WHAT NEEDS TO BE DONE: Scan the entries for lines with the word "computer" and copy those lines.

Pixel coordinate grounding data

++++++++++++++++++++

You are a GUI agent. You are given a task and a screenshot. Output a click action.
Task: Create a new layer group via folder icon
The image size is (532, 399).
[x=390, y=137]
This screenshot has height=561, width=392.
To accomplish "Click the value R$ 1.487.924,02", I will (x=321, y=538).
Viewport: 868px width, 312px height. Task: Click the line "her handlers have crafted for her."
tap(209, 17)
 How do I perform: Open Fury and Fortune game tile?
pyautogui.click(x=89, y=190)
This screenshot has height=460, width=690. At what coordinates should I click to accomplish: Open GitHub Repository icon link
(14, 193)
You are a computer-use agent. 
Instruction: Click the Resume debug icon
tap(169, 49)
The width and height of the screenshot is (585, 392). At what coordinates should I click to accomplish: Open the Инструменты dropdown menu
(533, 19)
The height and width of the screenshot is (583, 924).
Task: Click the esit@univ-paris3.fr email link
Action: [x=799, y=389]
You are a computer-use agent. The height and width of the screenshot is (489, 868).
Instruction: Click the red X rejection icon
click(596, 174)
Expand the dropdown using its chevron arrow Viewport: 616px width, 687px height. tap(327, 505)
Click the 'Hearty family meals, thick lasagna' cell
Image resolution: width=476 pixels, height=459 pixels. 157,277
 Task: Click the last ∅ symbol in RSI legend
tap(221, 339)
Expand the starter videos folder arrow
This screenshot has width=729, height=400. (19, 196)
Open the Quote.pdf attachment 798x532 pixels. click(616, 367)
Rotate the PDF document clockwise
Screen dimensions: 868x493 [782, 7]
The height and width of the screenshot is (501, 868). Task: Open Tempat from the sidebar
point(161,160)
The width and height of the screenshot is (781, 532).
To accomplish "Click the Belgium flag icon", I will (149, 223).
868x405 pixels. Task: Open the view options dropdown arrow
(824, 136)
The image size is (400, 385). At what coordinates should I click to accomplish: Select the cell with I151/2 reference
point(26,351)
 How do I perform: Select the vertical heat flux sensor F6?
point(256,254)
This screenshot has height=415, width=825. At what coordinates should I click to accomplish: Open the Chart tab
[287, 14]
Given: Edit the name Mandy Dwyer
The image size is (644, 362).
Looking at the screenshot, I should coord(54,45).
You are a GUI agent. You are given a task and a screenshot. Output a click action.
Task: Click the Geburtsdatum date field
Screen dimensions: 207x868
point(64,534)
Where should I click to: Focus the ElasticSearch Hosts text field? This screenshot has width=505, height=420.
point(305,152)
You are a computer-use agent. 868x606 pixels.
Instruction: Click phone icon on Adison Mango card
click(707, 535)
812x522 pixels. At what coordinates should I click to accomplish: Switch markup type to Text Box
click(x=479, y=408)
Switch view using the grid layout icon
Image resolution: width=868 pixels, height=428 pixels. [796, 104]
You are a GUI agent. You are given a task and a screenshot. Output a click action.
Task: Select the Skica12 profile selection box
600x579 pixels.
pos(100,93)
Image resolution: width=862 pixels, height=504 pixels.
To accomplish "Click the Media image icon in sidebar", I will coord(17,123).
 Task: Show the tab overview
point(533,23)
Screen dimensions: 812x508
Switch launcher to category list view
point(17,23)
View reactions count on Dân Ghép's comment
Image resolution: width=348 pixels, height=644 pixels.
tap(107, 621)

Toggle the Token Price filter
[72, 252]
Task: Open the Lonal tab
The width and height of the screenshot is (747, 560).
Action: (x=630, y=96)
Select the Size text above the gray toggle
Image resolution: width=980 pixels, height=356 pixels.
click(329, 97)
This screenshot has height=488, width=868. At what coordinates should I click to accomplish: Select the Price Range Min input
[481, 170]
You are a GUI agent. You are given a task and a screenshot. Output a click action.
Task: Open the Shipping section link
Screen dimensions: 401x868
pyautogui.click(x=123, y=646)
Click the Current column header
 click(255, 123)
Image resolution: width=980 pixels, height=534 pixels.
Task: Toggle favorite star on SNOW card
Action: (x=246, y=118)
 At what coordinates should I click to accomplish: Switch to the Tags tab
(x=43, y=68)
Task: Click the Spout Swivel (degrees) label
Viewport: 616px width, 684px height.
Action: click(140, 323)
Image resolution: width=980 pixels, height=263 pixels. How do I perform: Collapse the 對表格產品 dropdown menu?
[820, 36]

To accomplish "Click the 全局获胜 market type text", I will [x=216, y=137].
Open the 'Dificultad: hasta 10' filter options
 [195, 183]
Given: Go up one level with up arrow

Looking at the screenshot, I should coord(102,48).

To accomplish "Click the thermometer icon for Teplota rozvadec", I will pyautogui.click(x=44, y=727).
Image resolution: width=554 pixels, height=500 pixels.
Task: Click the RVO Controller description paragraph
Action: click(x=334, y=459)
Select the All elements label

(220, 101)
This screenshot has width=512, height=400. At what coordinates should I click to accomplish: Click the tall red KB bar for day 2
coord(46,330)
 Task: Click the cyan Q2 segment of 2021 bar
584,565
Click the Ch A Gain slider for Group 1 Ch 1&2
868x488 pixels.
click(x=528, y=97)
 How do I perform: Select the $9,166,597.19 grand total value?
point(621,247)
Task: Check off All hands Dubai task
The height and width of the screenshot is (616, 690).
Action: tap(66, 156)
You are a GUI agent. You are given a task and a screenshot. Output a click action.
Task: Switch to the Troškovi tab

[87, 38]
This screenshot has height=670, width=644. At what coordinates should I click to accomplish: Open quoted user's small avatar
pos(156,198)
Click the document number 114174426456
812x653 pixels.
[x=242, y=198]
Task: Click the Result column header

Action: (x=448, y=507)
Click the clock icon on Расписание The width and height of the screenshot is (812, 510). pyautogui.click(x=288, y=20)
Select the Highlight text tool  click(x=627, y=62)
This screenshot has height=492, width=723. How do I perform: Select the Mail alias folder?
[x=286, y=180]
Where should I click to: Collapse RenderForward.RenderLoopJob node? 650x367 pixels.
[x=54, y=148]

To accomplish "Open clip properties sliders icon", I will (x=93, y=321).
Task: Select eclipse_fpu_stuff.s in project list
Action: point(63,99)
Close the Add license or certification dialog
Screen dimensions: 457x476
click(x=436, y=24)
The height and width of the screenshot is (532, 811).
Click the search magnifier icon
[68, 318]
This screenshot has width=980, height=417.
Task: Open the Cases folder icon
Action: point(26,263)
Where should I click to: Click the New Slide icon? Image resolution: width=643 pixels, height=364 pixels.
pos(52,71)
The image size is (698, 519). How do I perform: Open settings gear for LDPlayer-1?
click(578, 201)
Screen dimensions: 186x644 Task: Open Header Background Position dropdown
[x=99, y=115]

++++++++++++++++++++

SOLUTION:
You are a computer-use agent. 
You are a computer-use agent. The height and width of the screenshot is (489, 868).
You are a computer-use agent. 868x606 pixels.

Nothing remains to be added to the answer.